Letetia Anne Ware, 53, pleaded guilty to 10 charges including aggravated illegal importation of plant material.
The former chairwoman of the Australian Garlic Industry Association was jailed for a total of 11 months for illegally importing more than 2,000 garlic bulbs which could have been infected with a disease considered to be the biggest threat to Australian biosecurity.
Ware will be eligible for release after serving two months of her sentence.
The court heard she had used several eBay accounts to instruct suppliers to mis-declare the contents of packages as “office supplies” and break up items to under 150 grams each to avoid quarantine detection.
Justice Gregory Geason told Ware she had flouted Australia’s quarantine regime and said a “strong message” must be sent “to deter others from engaging in similar behaviour”.
He described her conduct as “protracted” and said it had ceased only when she was caught.

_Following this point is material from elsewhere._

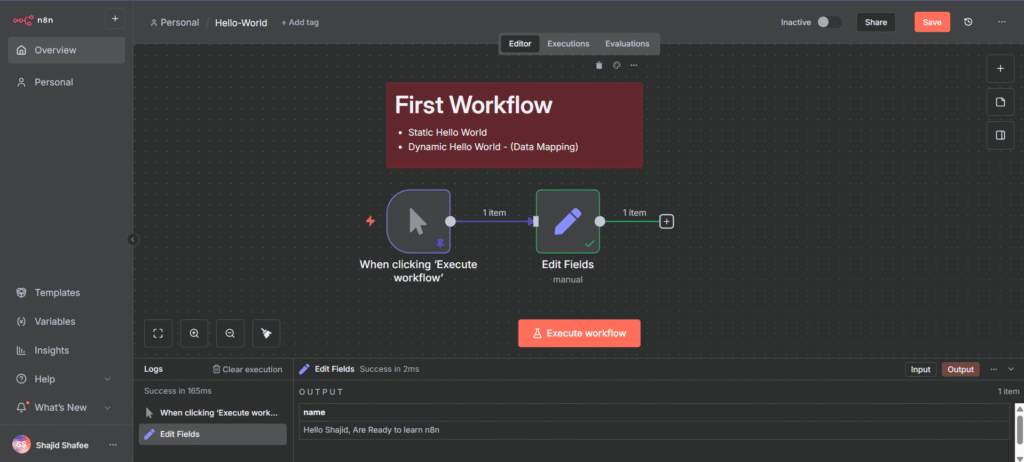The width and height of the screenshot is (1024, 462).
Task: Click the fit-to-view canvas icon
Action: (x=159, y=333)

“You cannot claim this was a mere aberration,” he told Ware.
Plant affected by xylella fastidiosa.
The garlic Ware imported was a variety which is known to potentially carry the invasive plant disease Xylella fastidiosa and is listed as the biggest threat to Australian biosecurity.
Justice Geason told Ware her “conduct created risk to all agricultural activity” and her sentence reflected the potential harm.
“This sentence upholds the principles at the heart of Australia’s biosecurity laws,” he said.
The judge told the court Ware had failed to reflect on her behaviour despite an intervention from authorities warning her of the risks to biosecurity via letter.
The court heard Ware “even chastised” some suppliers for failing to mis-declare packages as she instructed.
He told the court he took into account her relatively early plea, her cooperation with authorities and the loss to her reputation as chairwoman of an industry body.
Ware was also fined $2,000. The maximum penalty is 10 years in jail and a $360,000 fine.
Agricultural consultant and former head of the Tasmanian Farmers and Graziers Association, Jan Davis, described Ware’s actions as “outrageous” and “outstandingly dangerous”.
“[Xylella fastidiosa] is the plant equivalent of foot-and-mouth disease for animals, it’s horrendous. It’s number one on the we-don’t-want-it-here list,” Ms Davis said.
“If those garlic bulbs carried that disease, worst-case scenario it could have wiped out Tasmania’s vineyards.”
Ms Davis said the incident showed there was a greater need for more investment in technologies that can better detect quarantine breaches.
“We really need biosecurity to be everybody’s business,” she said.
“It’s not good enough to rely on a few biosecurity officers and some dogs at the airport. We’ve all got to be alert.”
The Australian Garlic Industry Association said in a statement on social media it had been unaware of Ware’s illegal activities and had accepted her resignation as chairwoman.
It said it “strongly condemns any behaviour that jeopardises biosecurity or the Australian agricultural industry”.
In a statement, Federal Minister for Agriculture Bridget McKenzie said Ware’s actions show “a blatant disregard” for the laws that protect Australia’s $7 billion horticulture industry and could have impacted more than 350 Australian plant species.
“Any incursion would significantly impact Tasmania’s international reputation and market access as well as the incomes of farming families and regional communities,” Ms McKenzie said.